Le CCNE, qui se refusait jusqu’ici à modifier la loi Claeys-Leonetti de 2016 sur « le droit à une sédation profonde et continue jusqu’à la mort » pour les patients en soins palliatifs, ouvre désormais d’autres possibilités concernant la fin de vie. Mis en place en juin 2021, le groupe de travail a ainsi abouti à deux recommandations importantes sur « le renforcement des mesures de santé publique dans le domaine des soins palliatifs » ainsi que sur « les exigences éthiques incontournables en cas de dépénalisation de l’aide active à mourir ».
L’importance du rôle de confiance, peu utilisé par les Français
La première recommandation découle du constat d’une « mise en œuvre insuffisante, voire défaillante, des dispositions législatives et réglementaires en vigueur ». En cause, un manque de formation et d’informations sur les soins palliatifs. Ainsi, le CCNE encourage à « valoriser les soins relationnels, l’accompagnement des personnes malades et de leurs proches » tout en mettant en place des « processus délibératifs nécessaires pour aboutir à des décisions justes ».
Le rôle de la personne de confiance, pour les patients qui ne sont plus en capacité d’exprimer leur volonté, est également mis en avant. Un dispositif peu, voire pas assez utilisé, selon l’institution.
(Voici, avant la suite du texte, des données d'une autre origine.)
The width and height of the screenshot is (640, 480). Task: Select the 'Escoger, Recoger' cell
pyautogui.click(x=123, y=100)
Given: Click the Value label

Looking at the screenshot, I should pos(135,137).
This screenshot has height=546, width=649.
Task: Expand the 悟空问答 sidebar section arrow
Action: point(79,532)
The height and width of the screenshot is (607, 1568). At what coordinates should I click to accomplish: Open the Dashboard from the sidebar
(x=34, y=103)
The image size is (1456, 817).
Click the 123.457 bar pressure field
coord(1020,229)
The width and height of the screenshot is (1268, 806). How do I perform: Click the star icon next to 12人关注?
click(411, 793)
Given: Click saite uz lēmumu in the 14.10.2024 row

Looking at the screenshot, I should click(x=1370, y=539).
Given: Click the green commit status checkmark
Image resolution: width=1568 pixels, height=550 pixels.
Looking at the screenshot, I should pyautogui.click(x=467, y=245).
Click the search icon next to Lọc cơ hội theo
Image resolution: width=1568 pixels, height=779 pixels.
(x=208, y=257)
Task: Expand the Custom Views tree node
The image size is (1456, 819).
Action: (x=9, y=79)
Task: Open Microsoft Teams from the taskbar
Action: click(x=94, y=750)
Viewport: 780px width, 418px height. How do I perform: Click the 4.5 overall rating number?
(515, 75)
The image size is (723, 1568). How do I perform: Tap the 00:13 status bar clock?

Il faudrait donc « renforcer le rôle de la personne de confiance, en particulier lors de décisions de limitation ou d’arrêt de traitements » et « inclure la rédaction des directives anticipées dans le processus d’accompagnement des patients qui s’apprêtent à vivre leur fin de vie ».
Selon les membres du Comité, la médecine doit également renouer avec le rapport à la mort, pensé non pas comme un échec, mais bien « une donnée absolue et incontournable de l’existence humaine ».
Des repères éthiques en cas de dépénalisation de l’aide active à mourir
L’un des rapporteurs du CCNE, Alain Claeys, a détaillé le cadre dans lequel cela pourrait intervenir : « Il existe une voie pour une application éthique d’une aide active à mourir, à certaines conditions strictes avec lesquelles il apparaît inacceptable de transiger ». Pour la première fois, le Comité d’éthique envisage une évolution, sans se prononcer sur la loi elle-même. « Si le législateur décide de légiférer », indique le rapport, cela nécessitera des prérequis.
L’accès légal à une assistance au suicide pourrait alors concerner les patients majeurs « atteints de maladies graves et incurables (…) dont le pronostic vital est engagé à moyen terme », et dont les souffrances sont intolérables. Les conditions soulevées sont « la demande, de façon libre, éclairée et réitérée, analysée dans le cadre d’une procédure collégiale », où les médecins pourront bénéficier d’une clause de conscience en cas de refus de leur part.
Pour les autres situations, le CCNE « laisse au législateur (…) la responsabilité de déterminer alors la démarche la plus appropriée ». Le revirement de la part des membres du Comité ne s’est pas fait à l’unanimité. Joint en complément, le texte de réserve soulève des questions liées aux difficultés actuelles du système de santé, et encourage en priorité à ce que l’accès aux soins palliatifs soit uniformisé sur l’ensemble du territoire.